Identify every line of the records that contains the word "This", matching case, and copy each of those lines in full.
--- START OF Given information ---
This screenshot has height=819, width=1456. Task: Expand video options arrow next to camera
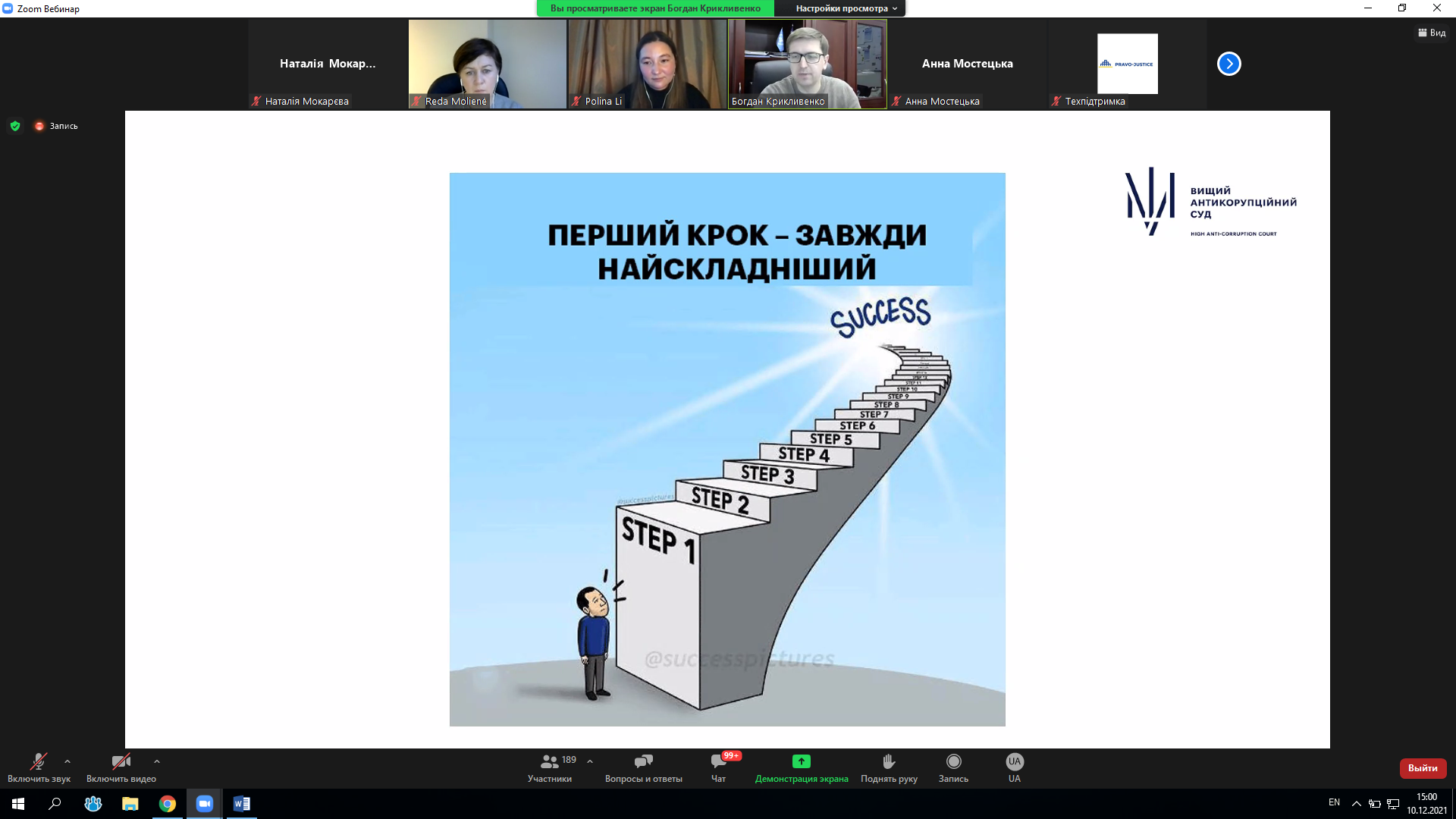pyautogui.click(x=157, y=761)
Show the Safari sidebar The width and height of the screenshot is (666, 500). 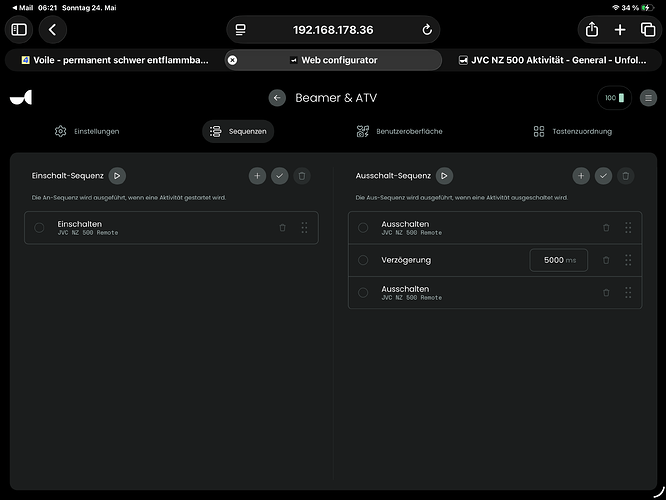[x=19, y=30]
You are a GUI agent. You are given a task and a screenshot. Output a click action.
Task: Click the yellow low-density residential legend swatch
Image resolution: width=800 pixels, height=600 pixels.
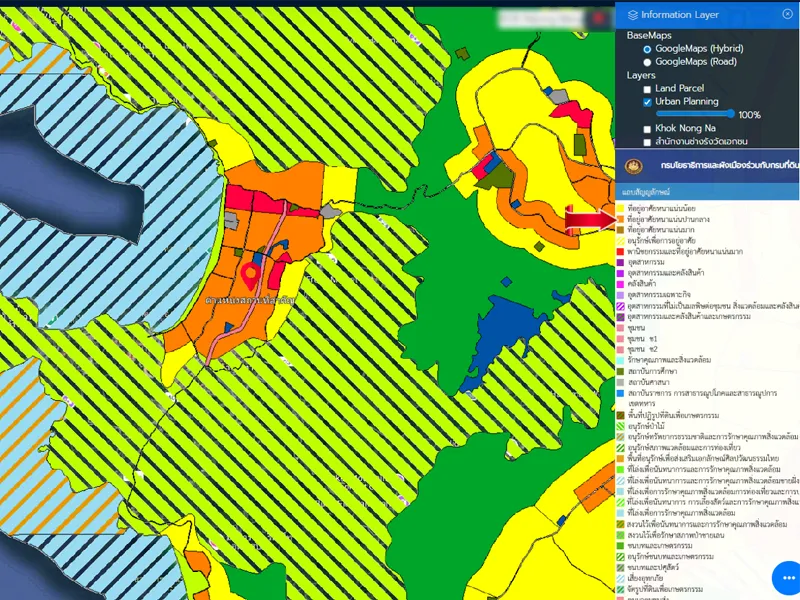[621, 206]
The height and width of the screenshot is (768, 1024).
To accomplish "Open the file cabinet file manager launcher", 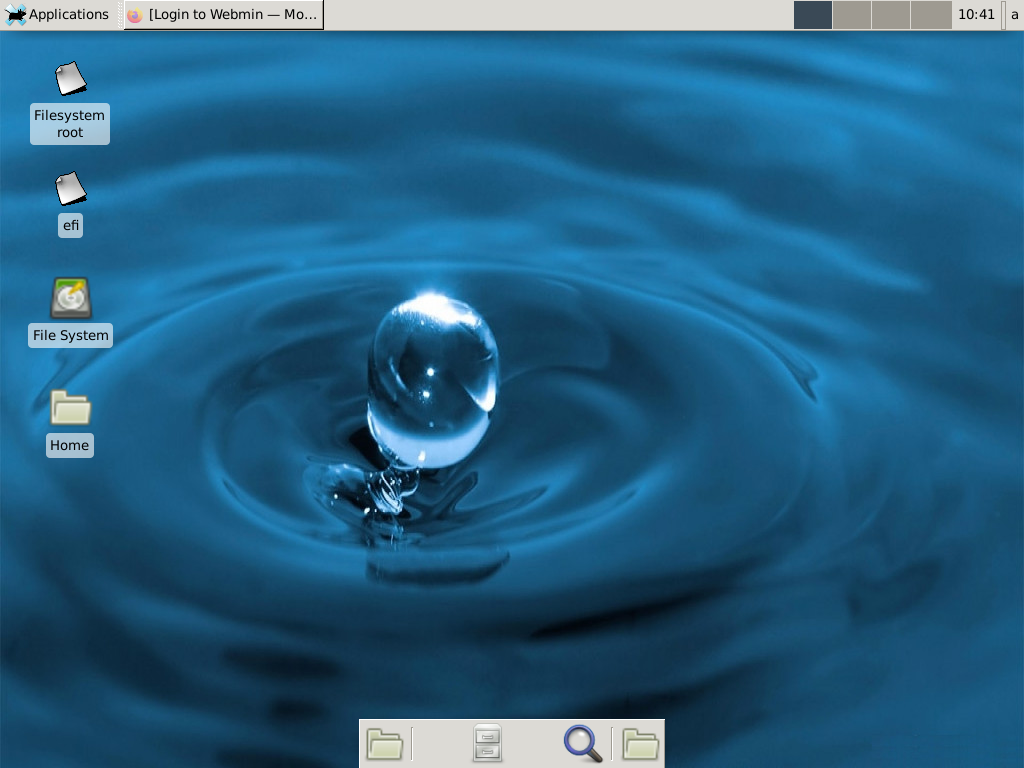I will click(x=487, y=744).
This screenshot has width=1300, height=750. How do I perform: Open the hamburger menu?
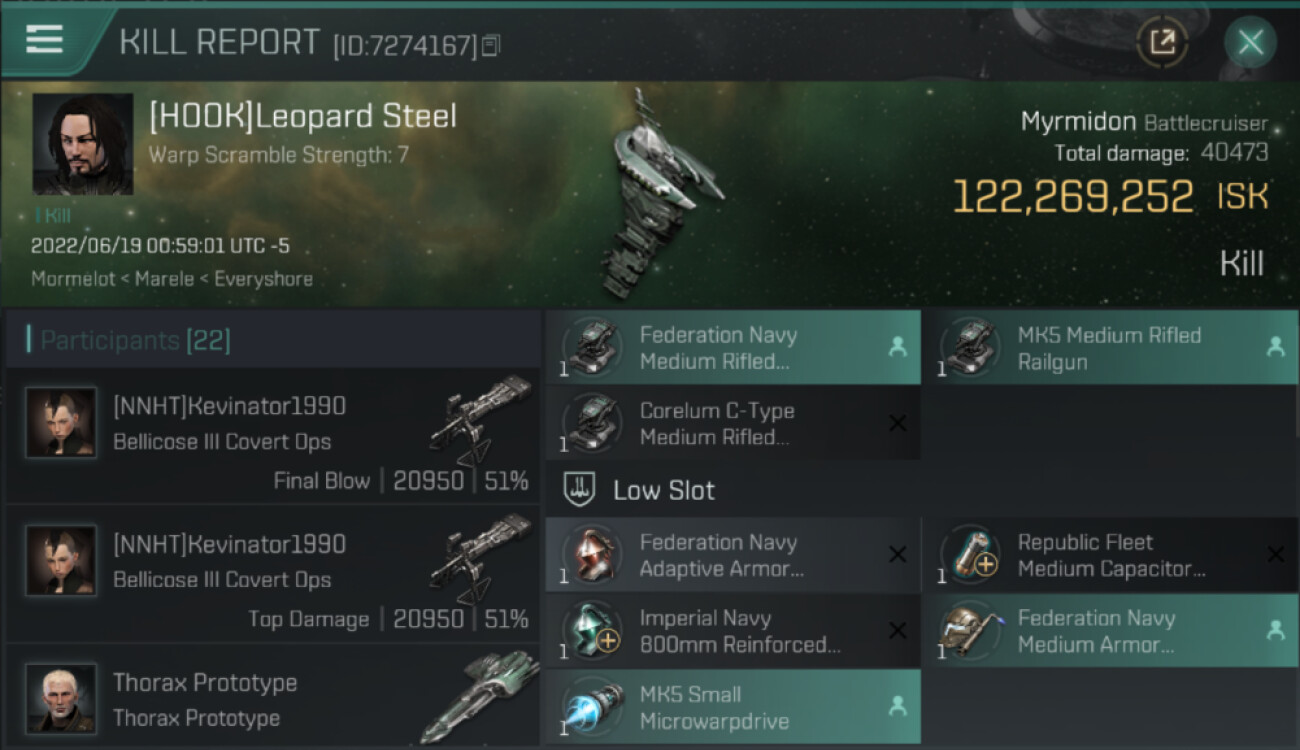(x=45, y=39)
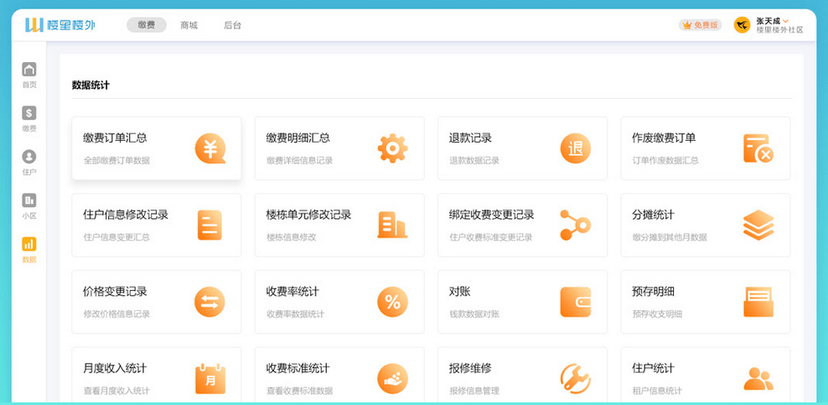Viewport: 828px width, 405px height.
Task: Click the wallet icon on 对账 card
Action: click(x=575, y=301)

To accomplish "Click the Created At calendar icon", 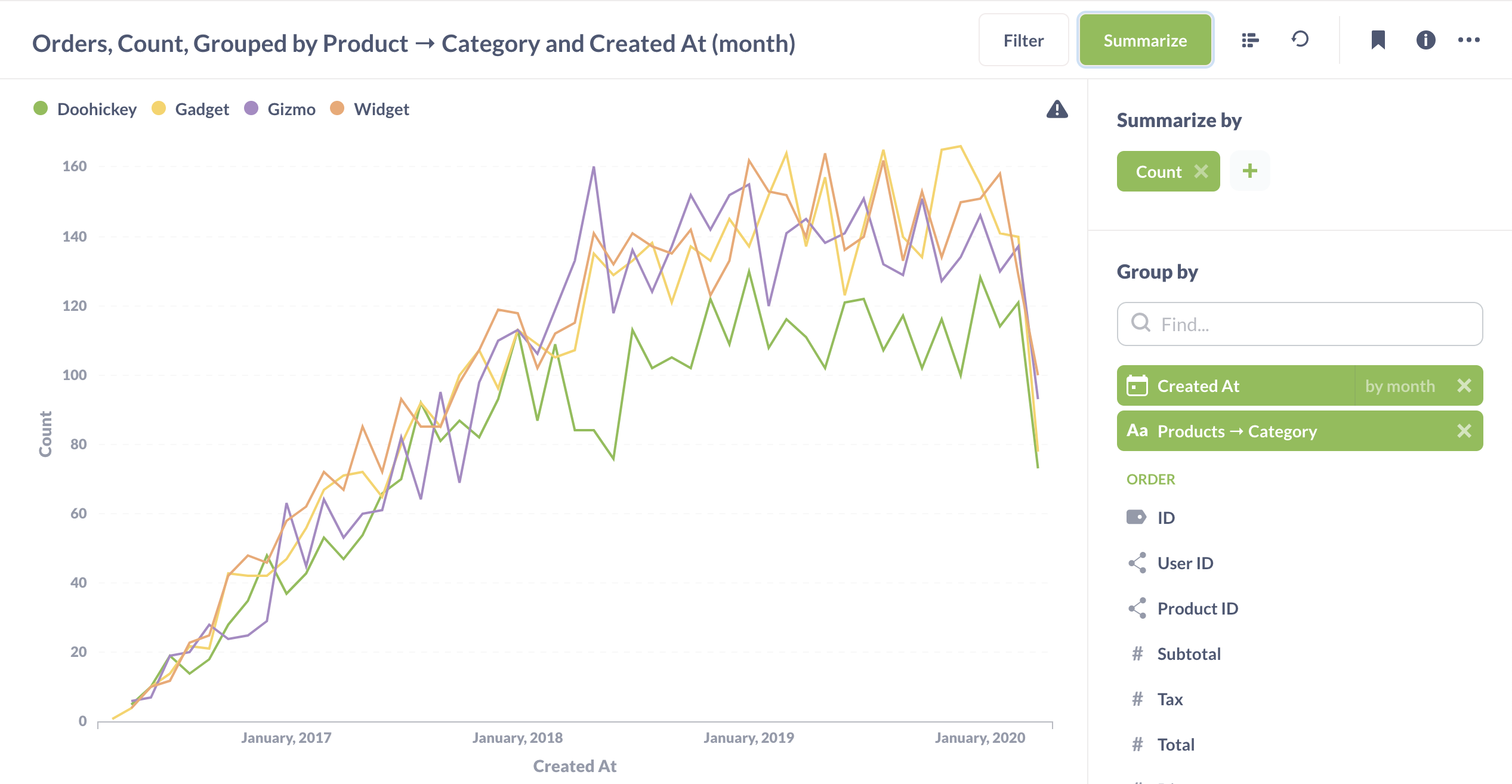I will pos(1137,386).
--- END OF Given information ---
● **Final answer**:
This screenshot has height=819, width=1456. Task: Expand video options arrow next to camera
This screenshot has width=1300, height=750. How do I perform: Open the hamburger menu?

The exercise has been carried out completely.